Let’s plot the model predictive performance to compare the models. Let’s check the training performance (using training CV folds, where error bars represent min
and max
across training folds):
model_performace <- rbind(
data.frame(
model = "base",
base_model$cross_validation$performance$summary$training
),
data.frame(
model = "pre-test",
pre_test_model$cross_validation$performance$summary$training
),
data.frame(
model = "covariate",
covariate_model$cross_validation$performance$summary$training
),
data.frame(
model = "interaction",
interaction_model$cross_validation$performance$summary$training
)
)
model_performace$model <- factor(
model_performace$model,
levels = rev(c("base", "pre-test", "covariate", "interaction"))
)
ggplot(
model_performace,
aes(y = model, x = mean)
) +
theme_bw(8) +
geom_errorbarh(aes(xmax = min, xmin = max),
color = "black",
height = 0
) +
geom_point() +
xlab("") +
ylab("") +
facet_wrap(~metric, scales = "free_x")
As can be seen from the figure, interaction model has the best training folds predictive performance. What about performance on the testing CV folds?
model_performace <- rbind(
data.frame(
model = "base",
base_model$cross_validation$performance$summary$testing
),
data.frame(
model = "pre-test",
pre_test_model$cross_validation$performance$summary$testing
),
data.frame(
model = "covariate",
covariate_model$cross_validation$performance$summary$testing
),
data.frame(
model = "interaction",
interaction_model$cross_validation$performance$summary$testing
)
)
model_performace$model <- factor(
model_performace$model,
levels = rev(c("base", "pre-test", "covariate", "interaction"))
)
ggplot(
model_performace,
aes(y = model, x = mean)
) +
theme_bw(8) +
geom_errorbarh(aes(xmax = min, xmin = max),
color = "black",
height = 0
) +
geom_point() +
xlab("") +
ylab("") +
facet_wrap(~metric, scales = "free_x")
Interaction model is better, but not drastically better. Mean testing PPER
is pretty good, over 0.9 indicating good practical predictive performance of this model.
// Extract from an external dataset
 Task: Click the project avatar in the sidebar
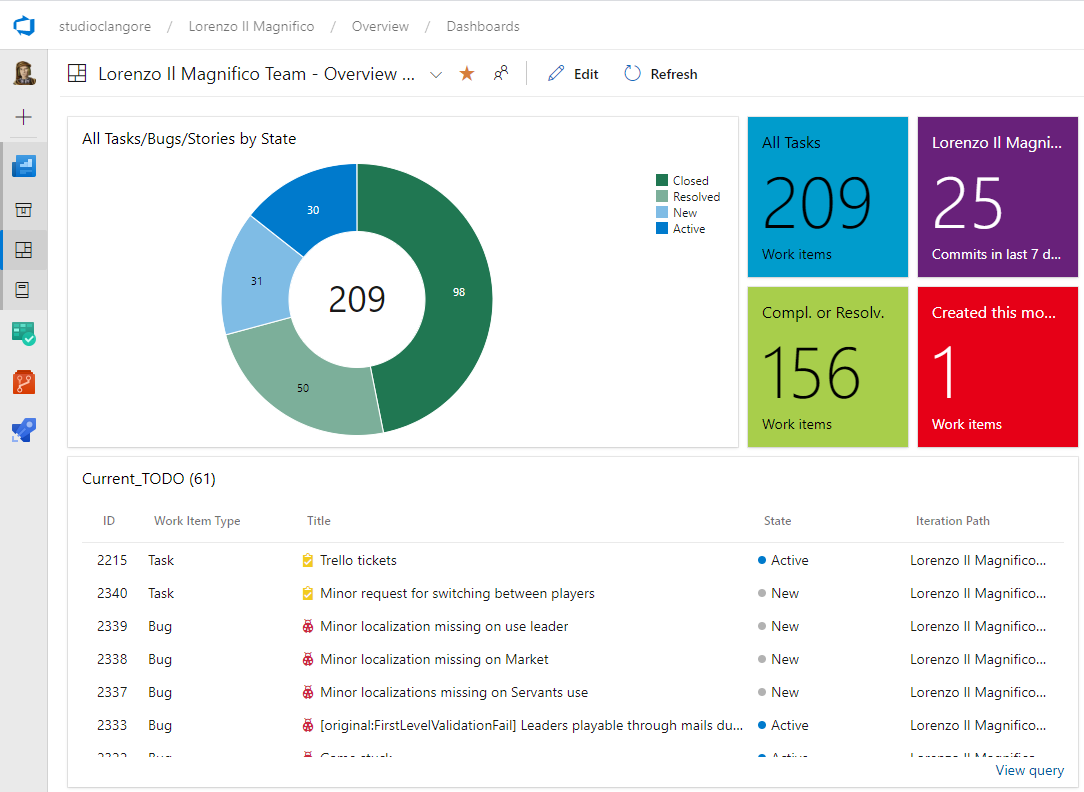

Although the simple differences method or linear regression model helped us to explain overall treatment effects, predictive approach can tell us if we are able to predict individual responses, but also help in interpreting model counterfactually, particularly when there is interaction terms in the model.
We have used linear regression as out predictive model, but we could use any other model for that matter. Having RCT design allows us the interpret certain effect causally. Discussing these topics further is beyond the scope of this book (and the author) and the reader is directed to the references provided.